Android and iOS regularly copy each other's features ever since then. I'd bet that SHOULD a knock out innovation occur....it'll be Apple that delivers it. But I'm not even betting on that

Per "wertigon" Ekström

@Jim:

Apple will not innovate because of the same reason Yahoo hasn't innovated for years. Sure there will be some features coming out, but it's much more copying from other companies than companies copying from them.

Speaking of copying, Android manufacturers are currently driving people to buy the iPhone X by their stupid, stupid copy of the Notch.

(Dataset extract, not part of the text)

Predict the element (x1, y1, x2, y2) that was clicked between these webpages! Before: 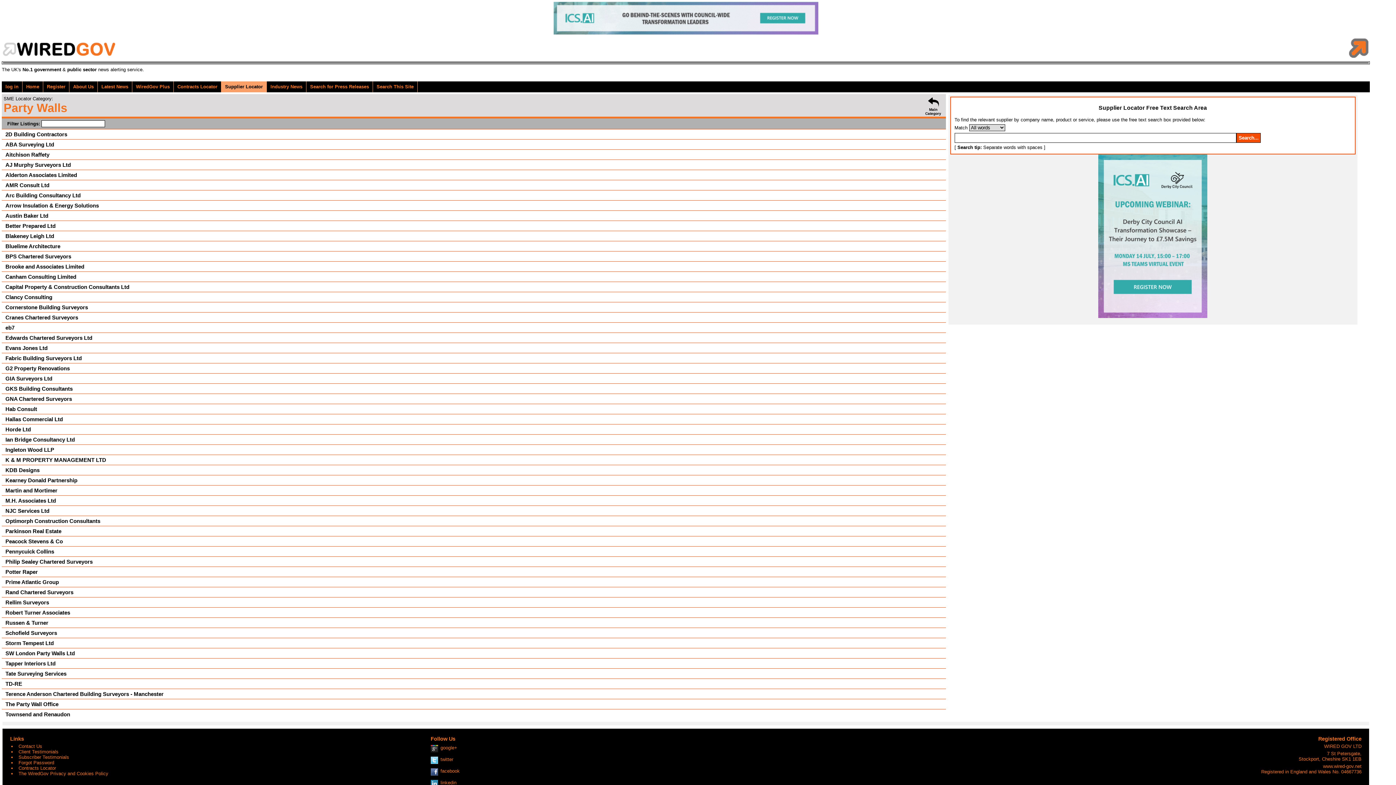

There is *NO* reason to copy that particular feature, NONE whatsoever - except to copy the iPhone look and feel in the hope of confusing a customer enough to buy their brand. It is idiotic, stupid, shortsighted and plain dishonest.

Copying a feature like that, why? There are only three outcomes, none good:

1. Customer buys phone expecting an iPhone and walks away heavily dissapointed. Lost customer.

2. Customer buys phone knowing it is an Android, but the Android is not tailored to the notch. Walks away with a sub-par experience and probably a lost customer.

3. Customer looks at the phone, sneers at the copying and thinks "Oh, if everyone is copying it the original must be that good. I'd rather buy the iPhone X!" Again, lost customer.

Stupid, idiotic, moronic. Atleast Samsung and Sony does not seem to have fallen into this trap, and I hope Nokia is wise enough here, too.

Jim Glue

I agree on the stupidity of the Android notch. It's a design compromise on the iPhone...which I understand and accept. For the MOST part, you don't even notice after the first couple days. It's certainly NOT a "really cool Apple innovation". And yet...because Apple has embraced the notch fully, wears it proudly, and advertises it prominently on a phone that's $300 more expensive...Apple makes the look iconic. And the Android makers copy because..well...that's what they do. They aren't offering innovation.

Looking forward to Siri Shortcuts coming with iOS 12. You should HOPE that Google copies that feature as soon as possible.

Per "wertigon" Ekström

@Jim:

Oh, that feature already exists. Though perhaps not a stock option, rest assured it's already on the Android. I believe it's called Cortana. :)

Jim Glue

Exists in a way lots of people will use :) What's interesting to me is how much use Apple services get when far more devices run Android services. More people actually use Siri than use Google Assistant as one example.

I'll have to look into the Cortana option. I do have an Android phone running 8.0. What app do you have that implements the "Work Flows" (Apple bought the company and then built the product into iOS and added Siri on top).

Wayneborean


Folks, Innovation doesn’t really matter. It’s a side issue to what really matters.

The benefits the User experiences.

If the user doesn’t experience a system (hardware and software combined) that fills their needs, the device (car, mobile, etc.) then the device is a failure. No device is perfect, not even the Jesus Phone, so all are failures. But some are less failures than others.

Put two cameras on a phone? Unless the User benefits, who cares. Put in faster chips? Unless the User benefits, who cares.

The world doesn’t revolve around Innovation, it revolves around what benefits the User experiences, and how valuable those are to the User.